Для Сью, как она считала, это не представлялось большой проблемой по сравнению с прошлым косоглазием потому, что она приспособилась оценивать глубину и расстояние другими способами. Единственно, она не всегда понимала возгласы окружающих «вау...» или «ух-ты...», когда находящиеся рядом с ней люди смотрели на изумительные природные пейзажи, величественные горы или огромные устрашающие ущелья...
Так продолжалось пока она не начала специальную терапию по коррекции зрения. Много месяцев она делала упражнения тренирующие ее глаза фокусироваться вместе, и казалось, что все усилия напрасны и мало что изменяют. Но вот однажды, после обеда, она села в свою машину, и была поражена увиденным – руль ее автомобиля как-то «странно» удалился от панельной доски... В течение нескольких последующих дней Сью познавала окружающий мир доселе неизвестным ей новым способом. Трава «подскочила» вверх от земли, цветы стали объемные а не плоские как на картине, виноград лежащий перед ней на столе как-бы приподнялся в воздухе над тарелкой. «Я совершенно себе не представляла, чего лишалась, говорила Сью. Обыкновенные вещи выглядели необыкновенно!
Она писала: «Теперь я могу видеть расстояние между каждой снежинкой, которые вместе кружаться в вихре веселого танца. В прошлом, снег падал передо мной белой простыней; раньше, я просто наблюдала снегопад, а сейчас я вижу себя окруженной сверкающими снежинками. Впервые испытав это, я была охвачена неимоверным очарованием и радостью.»
«Я и Отец – Одно!»
Чем больше мы узнаем об Иисусе, когда серьезно исследуем Писание, тем яснее понимаем, что наши внутренние глаза нуждаются в подобном «бинокулярном зрении». Образ Христа, который мы получаем из Нового Завета должен совпадать и сливаться воедино с Небесным Отцом, Который открыл Себя в Ветхом Завете. Разве Господь не ясно провозгласил: «Я и Отец ОДНО!» (Ин. 10:30)

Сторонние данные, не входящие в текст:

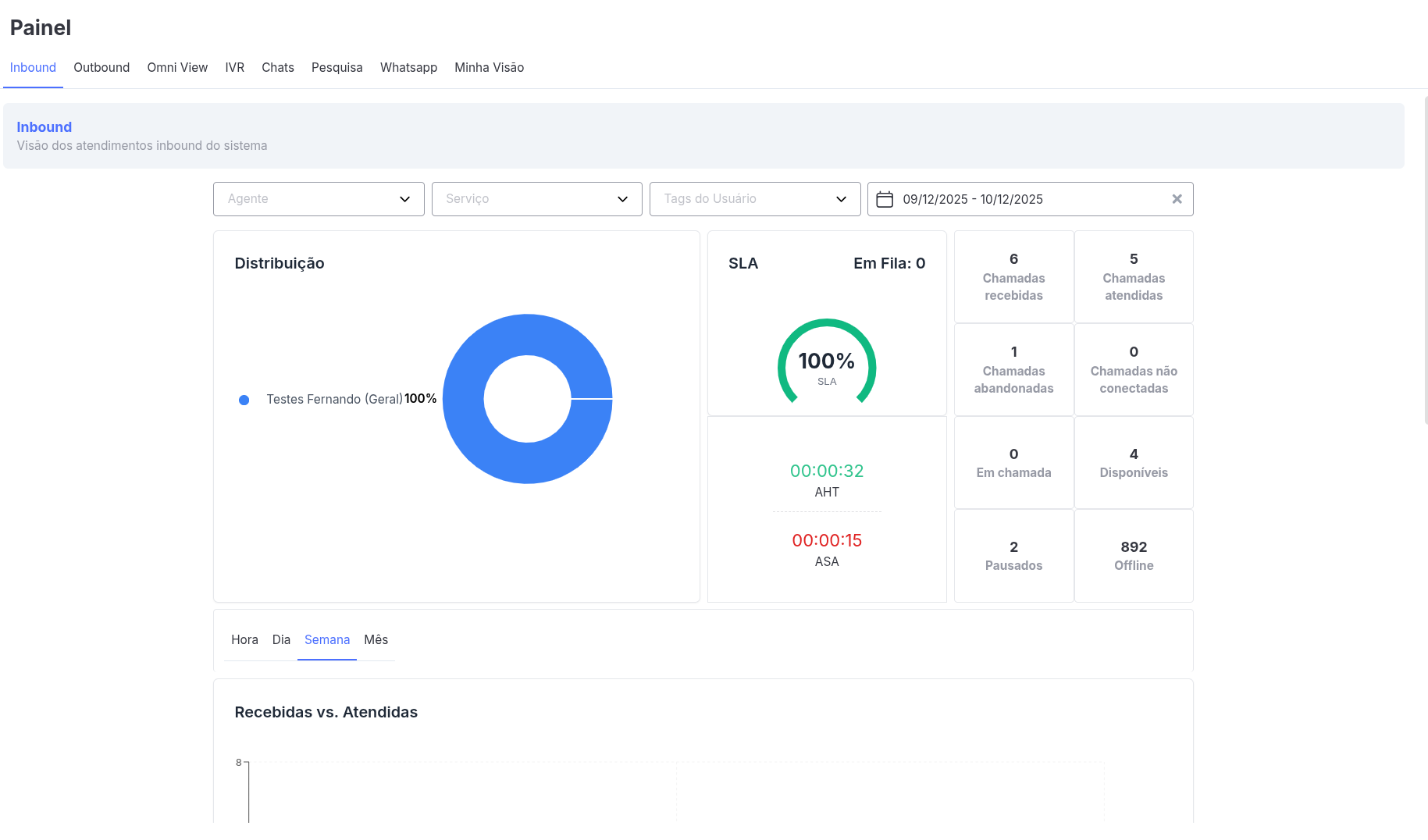Switch to the Whatsapp tab
1428x840 pixels.
(408, 68)
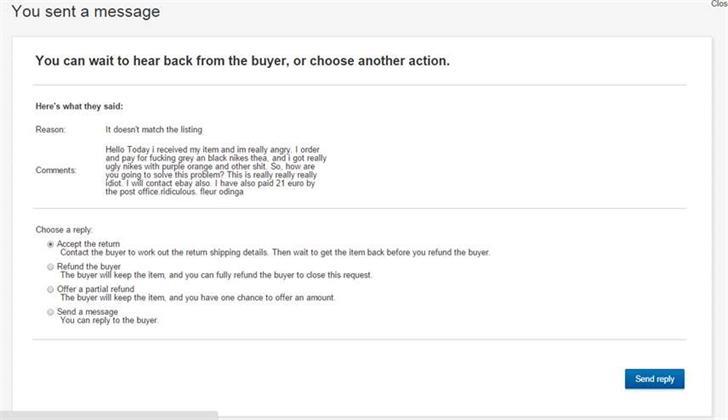
Task: Select the Accept the return radio button
Action: 51,244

Очень часто наши внутренние глаза удерживают разделенное видение. Очень многие сегодня представляют себе что Иисус – это Господь, который любит грешников и поэтому пришел их спасти, а в контрасте им представляется строгий Ветхозаветний Бог-Отец.
Привычка разделять и противопоставлять жестокого Бога Израиля с любящим Христом пронизывает, к сожалению, всю христианскую историю.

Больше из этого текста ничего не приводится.